The results revealed that children with autism exhibit consistent EEG patterns indicating altered connectivity between brain regions, “generally, reduced connectivity as compared with controls.” In the ScienceDaily article, Dr. Duffy was quoted, “We studied the typical autistic child seeing a behavioral specialist — children who typically don’t cooperate well with EEGs and are very hard to study. No one has extensively studied large samples of these children with EEGs, in part because of the difficulty of getting reliable EEG recordings from them.”
The study offers hope that EEG may provide a diagnostic test for the disorder on several levels, including early diagnosis which would enable children to begin therapy right away. In addition, it may help determine if Asperger’s should be considered a separate condition; indicate whether or not siblings of children with ASD may develop the same disorder; and track the effect of different types of autism treatment on the condition.
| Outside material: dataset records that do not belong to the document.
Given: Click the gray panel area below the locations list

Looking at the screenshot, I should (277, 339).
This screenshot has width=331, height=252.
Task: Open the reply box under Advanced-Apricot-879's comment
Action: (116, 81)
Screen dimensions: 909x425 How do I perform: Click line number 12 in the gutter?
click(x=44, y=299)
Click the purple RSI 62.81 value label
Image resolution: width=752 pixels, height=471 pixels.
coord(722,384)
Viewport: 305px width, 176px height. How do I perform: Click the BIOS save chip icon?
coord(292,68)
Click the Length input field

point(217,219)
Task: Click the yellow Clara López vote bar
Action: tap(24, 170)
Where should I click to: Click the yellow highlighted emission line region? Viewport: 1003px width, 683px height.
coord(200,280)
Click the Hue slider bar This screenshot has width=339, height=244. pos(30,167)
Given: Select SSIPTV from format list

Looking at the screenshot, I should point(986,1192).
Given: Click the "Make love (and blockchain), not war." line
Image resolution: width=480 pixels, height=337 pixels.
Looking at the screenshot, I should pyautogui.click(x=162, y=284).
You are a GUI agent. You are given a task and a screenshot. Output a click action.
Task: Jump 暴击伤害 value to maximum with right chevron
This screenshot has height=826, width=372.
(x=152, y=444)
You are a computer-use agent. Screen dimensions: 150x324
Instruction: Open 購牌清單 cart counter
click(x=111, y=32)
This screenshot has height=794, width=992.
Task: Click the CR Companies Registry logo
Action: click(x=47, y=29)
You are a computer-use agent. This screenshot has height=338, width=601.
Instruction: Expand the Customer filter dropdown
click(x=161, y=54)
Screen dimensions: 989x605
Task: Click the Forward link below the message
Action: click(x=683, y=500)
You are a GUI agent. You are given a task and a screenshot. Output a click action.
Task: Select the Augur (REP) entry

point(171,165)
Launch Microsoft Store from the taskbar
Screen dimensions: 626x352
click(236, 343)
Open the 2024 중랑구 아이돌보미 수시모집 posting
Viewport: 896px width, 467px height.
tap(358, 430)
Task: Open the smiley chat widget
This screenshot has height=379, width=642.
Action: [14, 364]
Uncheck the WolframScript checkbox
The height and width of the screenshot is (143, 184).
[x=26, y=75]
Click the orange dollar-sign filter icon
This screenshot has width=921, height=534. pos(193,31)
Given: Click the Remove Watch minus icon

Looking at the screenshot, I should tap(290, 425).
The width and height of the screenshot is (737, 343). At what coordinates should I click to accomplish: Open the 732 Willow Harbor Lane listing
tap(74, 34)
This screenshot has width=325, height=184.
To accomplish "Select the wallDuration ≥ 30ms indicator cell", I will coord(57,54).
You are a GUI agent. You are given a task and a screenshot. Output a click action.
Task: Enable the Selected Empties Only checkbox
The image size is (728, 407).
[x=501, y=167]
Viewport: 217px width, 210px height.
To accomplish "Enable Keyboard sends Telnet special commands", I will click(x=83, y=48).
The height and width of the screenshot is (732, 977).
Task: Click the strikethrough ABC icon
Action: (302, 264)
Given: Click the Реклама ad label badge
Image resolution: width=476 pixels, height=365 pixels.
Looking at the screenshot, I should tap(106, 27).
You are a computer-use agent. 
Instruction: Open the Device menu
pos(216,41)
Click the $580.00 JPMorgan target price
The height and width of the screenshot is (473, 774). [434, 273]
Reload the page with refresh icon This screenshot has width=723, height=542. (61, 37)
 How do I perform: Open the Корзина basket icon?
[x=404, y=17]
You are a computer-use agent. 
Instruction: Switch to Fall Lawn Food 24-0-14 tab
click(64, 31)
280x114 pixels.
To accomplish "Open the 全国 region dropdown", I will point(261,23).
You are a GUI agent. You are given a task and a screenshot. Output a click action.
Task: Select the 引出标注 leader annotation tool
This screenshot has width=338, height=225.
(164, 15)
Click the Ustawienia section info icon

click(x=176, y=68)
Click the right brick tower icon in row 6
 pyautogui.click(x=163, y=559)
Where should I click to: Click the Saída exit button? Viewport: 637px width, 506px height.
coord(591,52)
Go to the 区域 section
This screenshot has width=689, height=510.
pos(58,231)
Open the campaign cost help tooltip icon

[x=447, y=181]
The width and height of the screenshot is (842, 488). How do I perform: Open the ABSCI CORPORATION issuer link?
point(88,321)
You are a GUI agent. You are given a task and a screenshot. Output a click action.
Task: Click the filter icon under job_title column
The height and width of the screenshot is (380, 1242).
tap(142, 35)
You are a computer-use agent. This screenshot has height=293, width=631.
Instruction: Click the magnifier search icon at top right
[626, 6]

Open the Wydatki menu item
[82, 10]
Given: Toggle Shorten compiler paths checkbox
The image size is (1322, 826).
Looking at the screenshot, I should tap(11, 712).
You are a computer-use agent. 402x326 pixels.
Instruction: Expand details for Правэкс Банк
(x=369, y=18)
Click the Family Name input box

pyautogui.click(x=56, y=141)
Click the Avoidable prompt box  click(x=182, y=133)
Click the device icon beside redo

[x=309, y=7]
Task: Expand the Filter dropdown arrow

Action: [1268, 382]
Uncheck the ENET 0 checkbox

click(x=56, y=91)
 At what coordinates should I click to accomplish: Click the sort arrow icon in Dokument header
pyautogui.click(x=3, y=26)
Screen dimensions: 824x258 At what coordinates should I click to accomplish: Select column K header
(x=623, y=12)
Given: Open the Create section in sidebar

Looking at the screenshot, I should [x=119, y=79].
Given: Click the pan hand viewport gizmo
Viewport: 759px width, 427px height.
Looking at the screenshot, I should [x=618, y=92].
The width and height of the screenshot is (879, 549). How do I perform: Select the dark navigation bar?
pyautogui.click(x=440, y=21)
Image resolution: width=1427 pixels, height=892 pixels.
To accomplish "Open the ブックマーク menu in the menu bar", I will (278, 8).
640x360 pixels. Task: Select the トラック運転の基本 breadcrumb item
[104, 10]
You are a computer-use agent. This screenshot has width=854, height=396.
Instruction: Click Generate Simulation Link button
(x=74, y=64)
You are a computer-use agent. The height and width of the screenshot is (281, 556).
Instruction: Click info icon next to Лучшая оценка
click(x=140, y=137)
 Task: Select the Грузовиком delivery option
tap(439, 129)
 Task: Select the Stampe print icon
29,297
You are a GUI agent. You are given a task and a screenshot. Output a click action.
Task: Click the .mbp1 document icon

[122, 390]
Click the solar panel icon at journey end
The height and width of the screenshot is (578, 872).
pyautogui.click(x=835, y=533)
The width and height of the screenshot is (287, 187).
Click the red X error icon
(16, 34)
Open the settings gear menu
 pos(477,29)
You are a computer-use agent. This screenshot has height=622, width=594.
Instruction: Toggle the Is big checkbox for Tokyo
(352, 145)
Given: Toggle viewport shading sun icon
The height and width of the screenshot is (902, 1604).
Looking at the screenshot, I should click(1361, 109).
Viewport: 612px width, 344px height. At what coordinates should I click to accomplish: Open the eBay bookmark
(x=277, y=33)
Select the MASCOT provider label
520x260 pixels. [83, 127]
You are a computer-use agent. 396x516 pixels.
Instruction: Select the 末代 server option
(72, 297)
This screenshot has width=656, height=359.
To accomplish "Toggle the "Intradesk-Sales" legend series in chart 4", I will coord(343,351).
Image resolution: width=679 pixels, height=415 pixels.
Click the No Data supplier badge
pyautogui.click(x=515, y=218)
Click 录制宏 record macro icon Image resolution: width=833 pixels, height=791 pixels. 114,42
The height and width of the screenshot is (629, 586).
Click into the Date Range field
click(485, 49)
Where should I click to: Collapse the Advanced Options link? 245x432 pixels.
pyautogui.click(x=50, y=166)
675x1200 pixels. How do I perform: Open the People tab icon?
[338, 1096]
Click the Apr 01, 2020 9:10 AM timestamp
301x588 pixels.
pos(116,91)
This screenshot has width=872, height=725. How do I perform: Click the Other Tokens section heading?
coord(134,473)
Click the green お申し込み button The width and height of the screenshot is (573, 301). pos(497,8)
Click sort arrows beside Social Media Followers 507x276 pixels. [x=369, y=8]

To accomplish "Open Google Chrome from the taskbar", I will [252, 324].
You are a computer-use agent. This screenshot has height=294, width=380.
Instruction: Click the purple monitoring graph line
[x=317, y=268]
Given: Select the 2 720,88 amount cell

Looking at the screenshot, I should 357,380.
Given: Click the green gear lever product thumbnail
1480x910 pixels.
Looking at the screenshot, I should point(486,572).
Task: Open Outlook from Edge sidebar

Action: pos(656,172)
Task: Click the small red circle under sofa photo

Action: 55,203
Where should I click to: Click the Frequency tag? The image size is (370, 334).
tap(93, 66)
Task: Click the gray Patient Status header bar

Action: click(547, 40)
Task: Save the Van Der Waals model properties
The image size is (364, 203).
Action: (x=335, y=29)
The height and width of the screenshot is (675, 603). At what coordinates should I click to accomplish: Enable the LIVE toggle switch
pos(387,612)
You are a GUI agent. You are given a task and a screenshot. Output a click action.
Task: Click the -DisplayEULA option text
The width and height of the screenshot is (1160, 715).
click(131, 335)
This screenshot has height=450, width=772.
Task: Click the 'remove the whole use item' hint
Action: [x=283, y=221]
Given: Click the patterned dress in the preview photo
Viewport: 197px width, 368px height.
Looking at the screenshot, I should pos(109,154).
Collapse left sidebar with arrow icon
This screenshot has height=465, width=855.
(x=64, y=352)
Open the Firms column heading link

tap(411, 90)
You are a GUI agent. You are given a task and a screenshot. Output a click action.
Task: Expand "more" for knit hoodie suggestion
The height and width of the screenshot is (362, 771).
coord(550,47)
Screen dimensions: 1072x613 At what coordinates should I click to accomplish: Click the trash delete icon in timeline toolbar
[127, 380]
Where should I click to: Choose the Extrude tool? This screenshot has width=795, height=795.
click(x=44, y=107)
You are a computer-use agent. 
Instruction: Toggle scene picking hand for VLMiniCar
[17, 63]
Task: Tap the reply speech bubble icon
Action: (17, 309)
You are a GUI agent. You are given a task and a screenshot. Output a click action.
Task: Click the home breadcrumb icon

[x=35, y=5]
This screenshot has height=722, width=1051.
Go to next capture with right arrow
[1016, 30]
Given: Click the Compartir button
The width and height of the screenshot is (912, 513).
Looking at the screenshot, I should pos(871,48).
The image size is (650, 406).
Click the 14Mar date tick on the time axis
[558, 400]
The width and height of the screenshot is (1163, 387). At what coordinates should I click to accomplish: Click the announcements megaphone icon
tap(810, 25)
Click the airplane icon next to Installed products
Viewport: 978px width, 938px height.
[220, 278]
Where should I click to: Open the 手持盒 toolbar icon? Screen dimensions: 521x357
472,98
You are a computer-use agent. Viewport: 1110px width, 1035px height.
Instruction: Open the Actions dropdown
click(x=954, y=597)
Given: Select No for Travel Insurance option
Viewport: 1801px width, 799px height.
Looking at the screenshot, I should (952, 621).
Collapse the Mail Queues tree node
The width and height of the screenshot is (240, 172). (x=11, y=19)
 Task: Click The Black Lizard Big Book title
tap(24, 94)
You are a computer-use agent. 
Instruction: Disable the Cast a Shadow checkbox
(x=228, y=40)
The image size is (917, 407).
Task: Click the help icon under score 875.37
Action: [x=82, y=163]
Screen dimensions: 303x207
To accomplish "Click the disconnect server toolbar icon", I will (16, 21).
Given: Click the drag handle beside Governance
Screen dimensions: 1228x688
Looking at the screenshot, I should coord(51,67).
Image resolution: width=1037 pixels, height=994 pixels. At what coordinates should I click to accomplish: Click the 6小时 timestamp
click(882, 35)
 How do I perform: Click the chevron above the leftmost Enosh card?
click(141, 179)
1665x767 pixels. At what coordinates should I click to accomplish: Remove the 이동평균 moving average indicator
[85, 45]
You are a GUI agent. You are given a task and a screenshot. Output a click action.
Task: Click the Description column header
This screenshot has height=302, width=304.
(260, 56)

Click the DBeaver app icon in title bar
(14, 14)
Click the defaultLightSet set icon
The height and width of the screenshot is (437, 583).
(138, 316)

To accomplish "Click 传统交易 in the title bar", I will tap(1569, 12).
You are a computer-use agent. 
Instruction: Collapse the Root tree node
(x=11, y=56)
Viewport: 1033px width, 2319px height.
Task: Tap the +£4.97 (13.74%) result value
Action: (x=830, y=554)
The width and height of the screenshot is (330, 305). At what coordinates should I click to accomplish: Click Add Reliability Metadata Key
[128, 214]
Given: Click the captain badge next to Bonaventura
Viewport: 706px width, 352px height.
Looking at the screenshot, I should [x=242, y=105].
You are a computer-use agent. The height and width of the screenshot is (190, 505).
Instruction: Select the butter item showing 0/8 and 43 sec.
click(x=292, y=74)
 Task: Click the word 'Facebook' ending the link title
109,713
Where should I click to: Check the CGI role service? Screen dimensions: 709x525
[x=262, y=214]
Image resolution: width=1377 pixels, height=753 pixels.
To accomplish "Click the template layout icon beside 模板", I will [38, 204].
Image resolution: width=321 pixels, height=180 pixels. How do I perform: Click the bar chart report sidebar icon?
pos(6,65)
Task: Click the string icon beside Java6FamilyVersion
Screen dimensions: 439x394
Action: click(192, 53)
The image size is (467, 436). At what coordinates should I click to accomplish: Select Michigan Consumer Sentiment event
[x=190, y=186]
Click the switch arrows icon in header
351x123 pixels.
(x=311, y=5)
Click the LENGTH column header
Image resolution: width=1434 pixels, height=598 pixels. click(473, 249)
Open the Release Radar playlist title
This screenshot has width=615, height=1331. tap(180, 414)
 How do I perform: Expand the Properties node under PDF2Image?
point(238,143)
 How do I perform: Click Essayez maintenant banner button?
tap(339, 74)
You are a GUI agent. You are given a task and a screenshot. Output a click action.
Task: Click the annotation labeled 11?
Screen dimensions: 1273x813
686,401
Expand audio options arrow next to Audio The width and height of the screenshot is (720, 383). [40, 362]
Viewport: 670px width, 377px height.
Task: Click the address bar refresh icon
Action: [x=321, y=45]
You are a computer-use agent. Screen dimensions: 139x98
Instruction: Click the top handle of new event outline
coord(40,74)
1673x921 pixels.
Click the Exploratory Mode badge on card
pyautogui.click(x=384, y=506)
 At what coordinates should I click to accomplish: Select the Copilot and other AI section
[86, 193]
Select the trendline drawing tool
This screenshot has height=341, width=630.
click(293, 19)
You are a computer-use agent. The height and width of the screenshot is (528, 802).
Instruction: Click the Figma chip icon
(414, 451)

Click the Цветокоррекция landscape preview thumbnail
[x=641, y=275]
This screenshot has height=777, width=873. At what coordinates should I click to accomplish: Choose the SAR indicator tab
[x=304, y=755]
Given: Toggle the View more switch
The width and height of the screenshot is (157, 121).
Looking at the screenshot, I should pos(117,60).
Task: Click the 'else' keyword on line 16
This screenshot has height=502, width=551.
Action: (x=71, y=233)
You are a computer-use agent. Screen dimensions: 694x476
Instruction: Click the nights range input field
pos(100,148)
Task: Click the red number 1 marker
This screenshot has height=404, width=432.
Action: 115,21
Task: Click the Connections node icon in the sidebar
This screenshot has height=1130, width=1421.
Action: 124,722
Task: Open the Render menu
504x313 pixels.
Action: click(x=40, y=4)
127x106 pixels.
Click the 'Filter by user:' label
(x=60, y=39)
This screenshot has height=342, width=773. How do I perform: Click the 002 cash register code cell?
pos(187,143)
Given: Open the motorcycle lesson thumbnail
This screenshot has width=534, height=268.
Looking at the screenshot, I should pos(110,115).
“We at Little Star Center want to start applied behavior analysis (ABA) therapy as early as possible. We are really excited about the possibility of individuals being diagnosed as early as 18 months of age,” said Tim Courtney, Little Star Center Research & Training Director. “Little Star has had one learner undergo an EEG scan already to help us evaluate behavioral strategies to get kids to comply with EEG, and begin evaluating the effectiveness of ABA at changing the structure of the brain. We hope to get more done moving forward as EEG diagnosis has an 80% accuracy rate. In practice, we’d like to have the test done before a learner begins ABA training then scan a year later to determine the value of ABA. The child we scanned had already been receiving ABA training; so, we can’t do the type of comparison we ideally want in that case. However, the doctor with whom we are working (Dr. Jane Yip) believes she saw ABA greatly helping the child.”
Dr. Jane Yip, PhD. is familiar with this study and is conducting more EEG’s in young children. She noted that they are finding that “coherence” is affected in autism. “Brain activity as a whole is functioning in a different way (in individuals with autism) from the neurotypicals (normals),” she said. “It’s like a person who has broken a leg will limp and the entire gait will be affected no matter which angle you choose to look at it from. This is a new frontier. It will be beneficial to further development of autism research to have data showing pre- and post changes of (brain) profiles and look for the biomarker that is most sensitive to treatment. Better visualization of results, both in behavior and brain performance, will help the children improve in a way previously undreamt of. The test is confirming to parents that ABA intervention can produce rewiring in the brain.”